● TASK OBJECTIVE
Which awards in the list of young adult fiction awards below were founded before 2000?

● EXCERPTED TEXT
## begin

= List of young adult fiction awards =

Young adult fiction awards recognize outstanding works of young adult fiction.

==Young adult awards==

| Award Title | Organization | Founded | Description | References |
|---|---|---|---|---|
| Alex Awards | YALSA | 1998 | Awarded annually to ten books written for adults that have special appeal to young adults. |  |
| Andre Norton Award | Science Fiction and Fantasy Writers of America (SFWA) | 2006 | Awarded annually for the best young adult science fiction or fantasy book published in the United States. |  |
| Asian/Pacific American Awards for Literature | APALA | 2010 | Honors individual work about Asian/Pacific Americans and their heritage, based on literary and artistic merit. Awards are given in five categories including Young Adult Literature. |  |
| Cybils Award (Children's and Young Adult Bloggers' Literary Awards) | Bloggers with expertise in children's literature | 2006 | Given on the basis of literary merit and kid appeal in many categories, including Young Adult Novel. |  |
| Edgar Award | Mystery Writers of America | 1989 | Given for mystery writing in about a dozen categories, including Best Young Adult Novel. |  |
| GLLI Translated YA Book Prize | Global Literature in Libraries Iniatitive (GLLI) | 2019 | Awarded annually for the best Young Adult book translated into English. One prize and several Honor titles. |  |
| Golden Kite Award | Society of Children's Book Writers and Illustrators (SCBWI) | 2016 | Given in six categories from picture books through young adult. |  |
| Lodestar Award | World Science Fiction Society | 2018 | Awarded annually to a book published for young adult readers in the field of science fiction or fantasy. |  |
| Los Angeles Times Book Prize | The Los Angeles Times | 1998 | Given in about a dozen categories, including Young Adult Fiction. |  |
| Margaret A. Edwards Award | YALSA/School Library Journal | 1988 | Awarded annually to recognize authors for lifetime contributions to popular young adult literature. |  |
| Michael L. Printz Award | YALSA | 2000 | Awarded annually for excellence in young adult literature. The ALA has also put out an annual list of Best Books for Young Adults since 1930, and a Top Ten list since 1997. |  |
| William C. Morris Award | YALSA | 2009 | Given annually to a previously unpublished author "who has made a strong literary debut in writing for young adult readers". |  |

The Canadian Library Association gave a young adult book award for Canadian books from 1981 until the group's disbandment in 2016.

## end

● DATA LINES
## begin

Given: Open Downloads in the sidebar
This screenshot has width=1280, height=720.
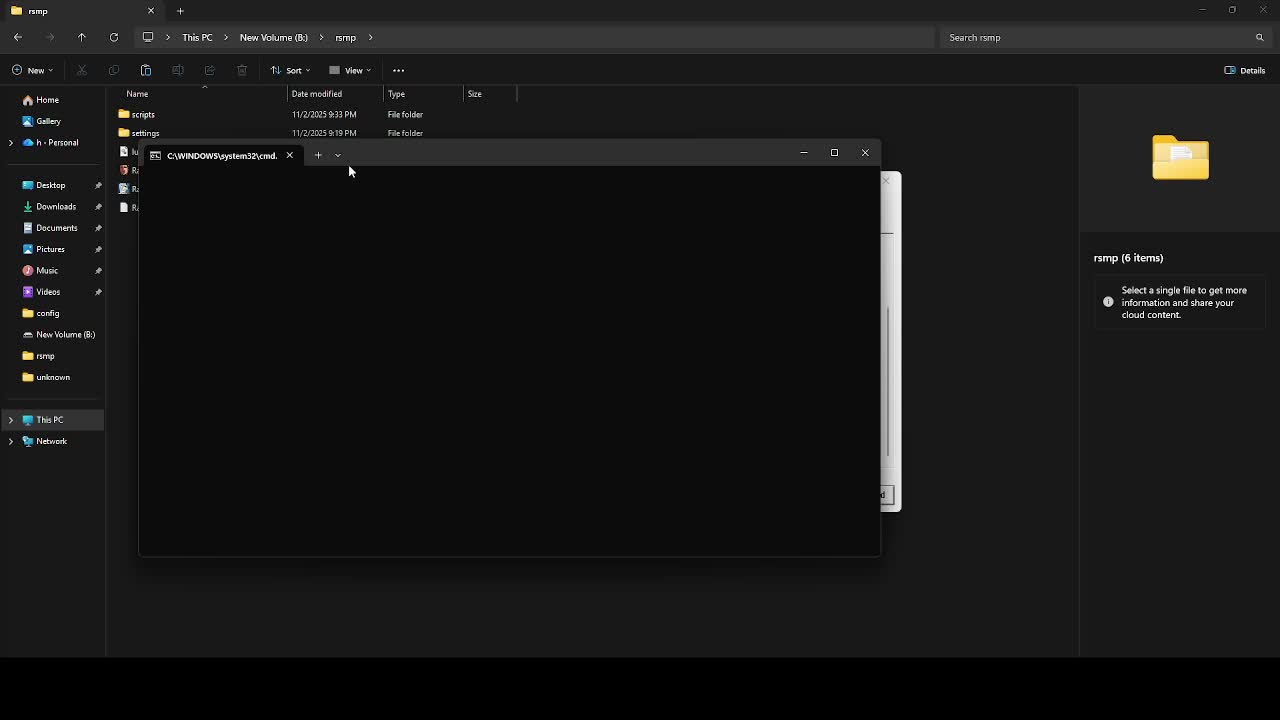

## end
## begin

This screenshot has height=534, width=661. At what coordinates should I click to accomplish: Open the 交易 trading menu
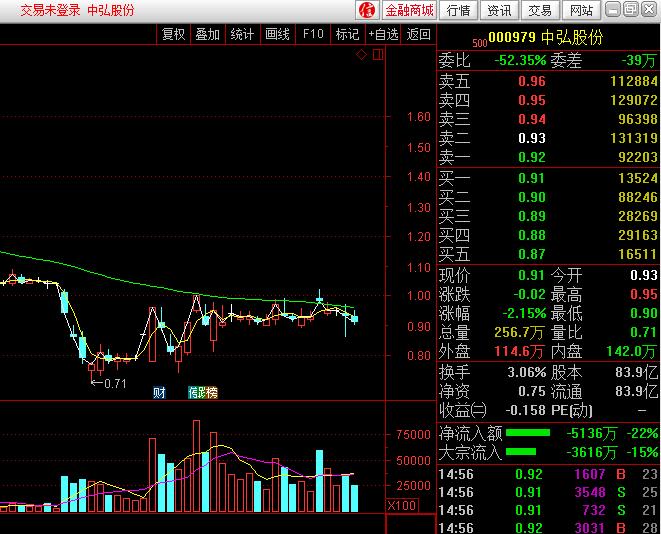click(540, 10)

## end

● EXERCISE RESPONSE
Alex Awards (1998), Edgar Award (1989), Los Angeles Times Book Prize (1998), Margaret A. Edwards Award (1988)